EMNLP2025

REVIVING YOUR MNEME: Predicting The Side Effects of LLM Unlearning and Fine-Tuning via Sparse Model Diffing

Aly M. Kassem, Zhuan Shi, Negar Rostamzadeh, Golnoosh Farnadi

Abstract

LLMs are frequently fine-tuned or unlearned to adapt to new tasks or eliminate undesirable behaviors. While existing evaluation methods assess performance after such interventions, there remains no general approach for detecting unintended side effects-such as unlearning biology content degrading performance on chemistry tasks, particularly when these effects are unpredictable or emergent.
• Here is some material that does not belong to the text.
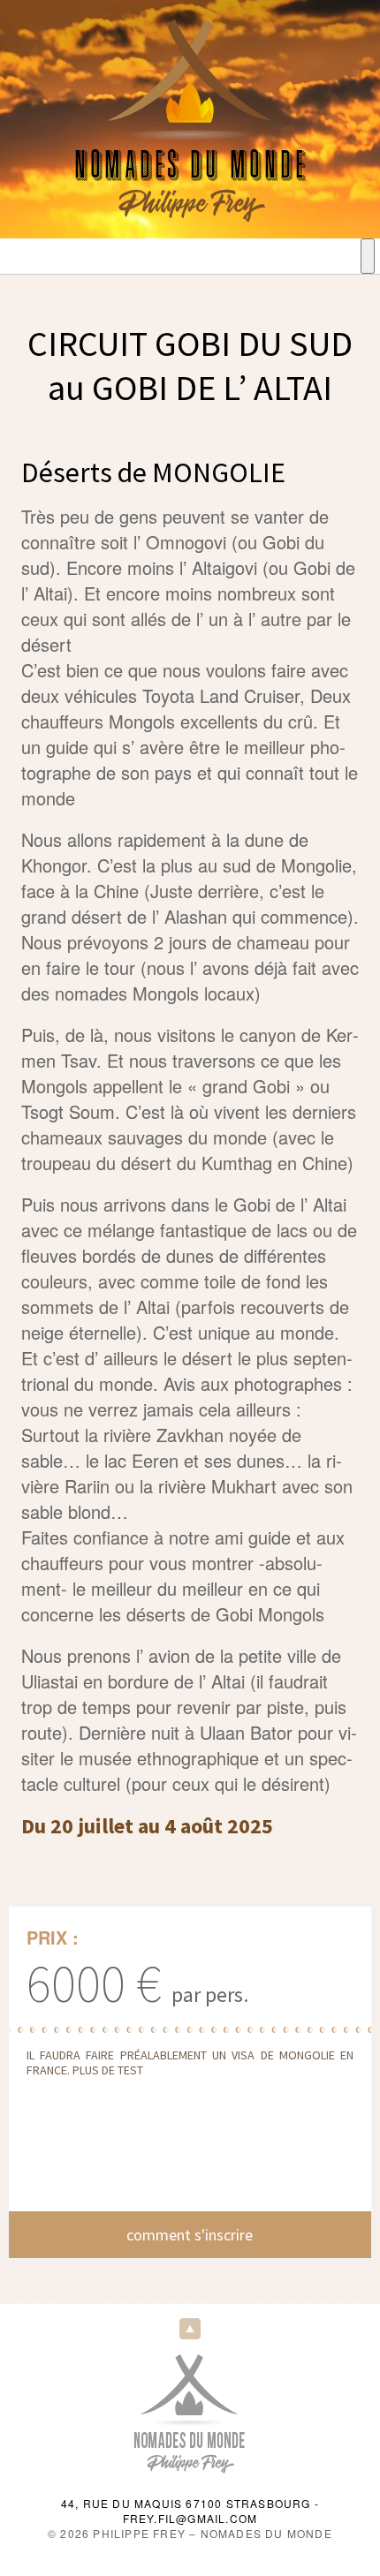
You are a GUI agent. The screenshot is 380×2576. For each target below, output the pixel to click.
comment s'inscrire (189, 2235)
To address this issue, we introduce MNEME, Model diffiNg for Evaluating Mechanistic Effects, a framework for identifying these side effects using sparse model diffing. MNEME compares base and fine-tuned models on out-of-distribution (OOD) data (e.g., The Pile, LMSYS-Chat-1M), without access to fine-tuning data, to isolate behavioral shifts. Applied to five LLMs across three scenarios, WMDP knowledge unlearning, emergent misalignment, and benign finetuning, MNEME achieves up to 95% accuracy in predicting side effects, aligning with known benchmarks and requiring no custom heuristics. Our results demonstrate that sparse probing and diffing offer a scalable and automated lens into fine-tuning-induced model changes, providing practical tools for understanding and managing LLM behavior. 1 * MNEME refers to Mnēmosynē, the Greek Titan goddess of memory, whose name derives from the Greek word mnēmē ("memory").